On Ash Wednesday, we usually use the liturgy to set the entire theme for Lent, and we give away an item that the participants take home with them.
One year when we used a Potters’ theme, we gave everyone a small wrapped ball of clay and invited them to create something with it during Lent and return it on Holy Thursday during the offering of gifts.
One year, we gave everyone a 2” square of burlap with a black cross etched on it and a safety pin attached. We invited everyone to wear it or carry it on their person throughout Lent to remind them of their scriptural call to practice prayer, fasting, and almsgiving.
One year we gave everyone a nail that they were to reflect and pray with through Lent. They brought them back on Good Friday and nailed them to a cross in silence as they entered the church. As everyone waited for the Good Friday service to begin, you could hear the hammering in the background.
One year, we gave them a walnut sized rock to carry around all during Lent as they reflected on the burden of their sinfulness. On Good Friday, when they brought the rocks back, they found a sledge hammer at the door of church. They were invited to use the hammer to smash their rocks as a beginning of the celebration of Jesus destroying our sins by his death on the cross. (the kids loved it). The loud banging that replaced the typical prelude music set a very profound mood to the service.
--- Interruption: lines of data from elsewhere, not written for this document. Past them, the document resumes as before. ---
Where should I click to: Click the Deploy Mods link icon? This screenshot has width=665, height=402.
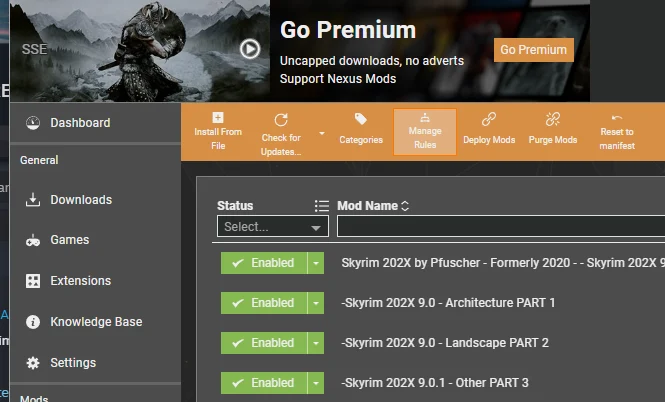click(x=489, y=120)
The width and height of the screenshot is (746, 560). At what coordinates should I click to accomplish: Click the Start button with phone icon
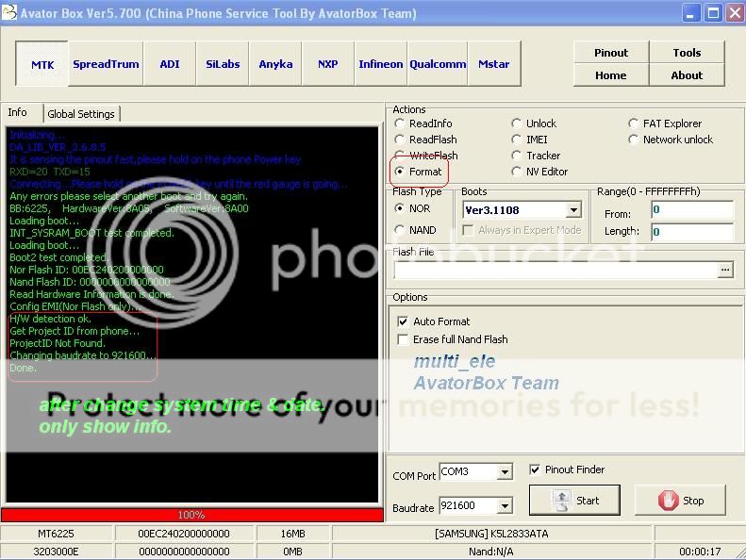coord(575,501)
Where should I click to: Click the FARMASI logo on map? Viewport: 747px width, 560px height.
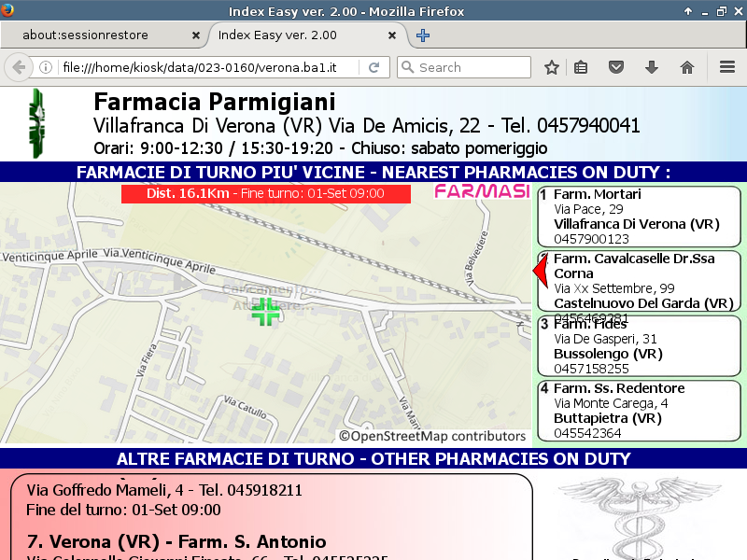482,191
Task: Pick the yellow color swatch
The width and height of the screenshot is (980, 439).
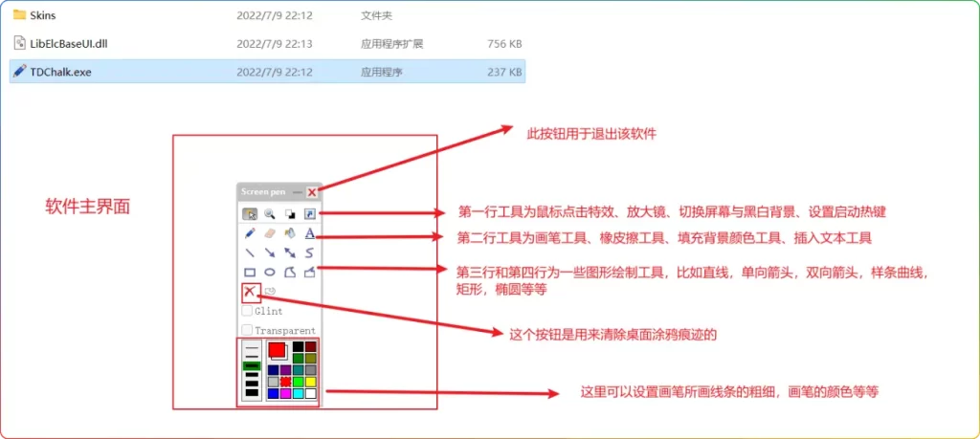Action: pos(311,382)
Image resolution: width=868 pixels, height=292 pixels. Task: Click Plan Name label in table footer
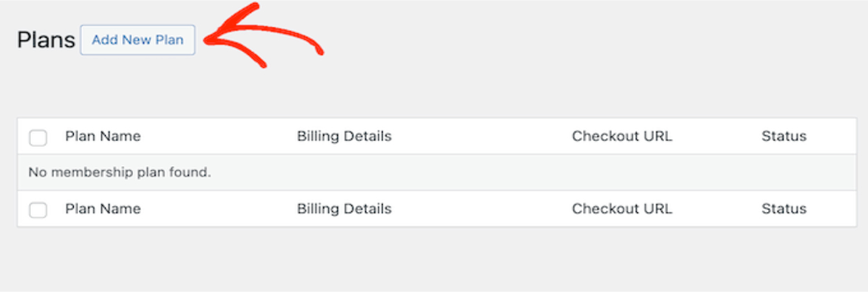click(103, 209)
You can also do some nice things with the service music. The best I’ve seen is to replace the opening hymn with tolling chant. A single cantor carries one of the larger handbells and, starting from the back of the worship space, begins to toll the single bell about once every 30 seconds as he/she processes in. After tolling several times, the cantor begins a simple, one-line chant in a minor key, such as a Kyrie, a “Lord Have Mercy” or any penitential chant from Taize, etc. that the cantor leads and the congregation echoes. So the only music is this single tolling bell and the echoing chant.
A lot of Catholic churches end the Ash Wednesday service and all the Lenten Sunday services with complete silence instead of a closing hymn. They are reminded that the service is not the end of their worship, that their worship should continue throughout the week by transforming their prayer into practice.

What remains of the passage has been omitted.